COSTOYA

About

I'm not gonna lie, it's very strange to write about myself without feeling egotistic. And I don't want to bore you with a classic story of: I always loved art, and creating was my escape from the world, I mean, is true but that doesn't make it less boring. So instead I’ll tell you how I became an artist, the first thing I did was to be in denial for the majority of my life, every time someone said to me, “you should or you will be an artist when you grow up”, I answeared: “never!”. Even though I spend all my days drawing, constructing and composing. I have loved photography since my first camera at the age of 6. Since the second I could leave the house on my own, I studied any courses I could find, and I choose industrial design so I can make money with a pencil in my hand.
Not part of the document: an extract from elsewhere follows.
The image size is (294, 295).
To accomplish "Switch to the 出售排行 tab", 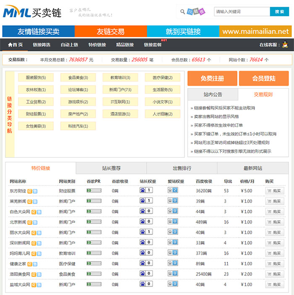I will 182,168.
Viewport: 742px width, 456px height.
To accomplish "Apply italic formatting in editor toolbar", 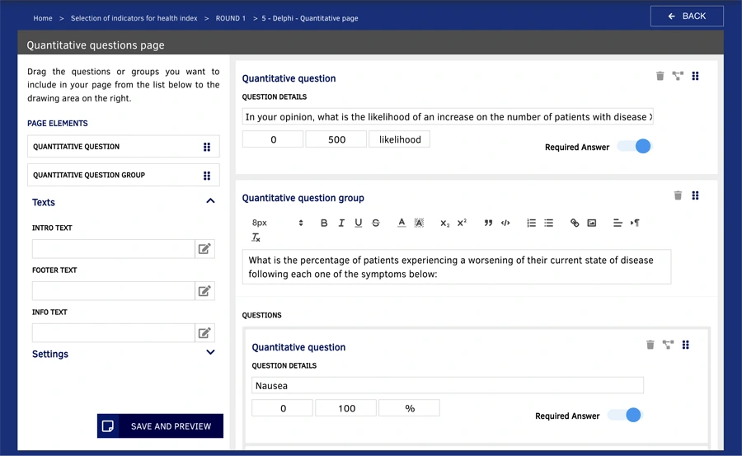I will point(341,223).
Until I realized how unbearable my life would be If I didn't made as much art as possible. I loved my career but it wasn't mine. I had a full mental breakdown, that only went away when I fully accepted that I couldn't do anything else but art. Is the only thing that connects me to myself, that allows me to see what my mind doesn't let me, in my worst days is the only thing that takes me out of bed, I'm nothing without it, and I never was. The truth is that I never had a choice.

Inspiration

Inspiration is a bad word when it comes to creating for a living, but to be more specific my inspiration is a very bratty toddler, and if you ever had to baby sit a toddler you know that two things will happen: the ones you can control and the ones it will control, and it will take over with random, beautiful and painful chaos. So usually I start with what I know I can handle, which is the vase or container, that normally comes from photographs that I take when I'm off guard, these images wake up something in me, either a question or a chuckle, anything works. And then the second part is what fills it up, the meaning, the soul, the things I can't say out loud because I either don't know them or don't know how to. On this step I just let go, I invite the chaos in, while the conscious mind tries to read it, understand it and keep up. The eyes do their best to keep an oversight so things don't go too out of control. Sometimes the chaos is too much, sometimes it feels forced and other times I don't have the balls to pull everything out of me and see it through. When that happens I need to go outside of myself, to what surrounds me, the city, the grey, the color accents, the concrete, is the environment that I feel most at home, at peace, blending it, and disappearing. Then putting it all back on the canvas.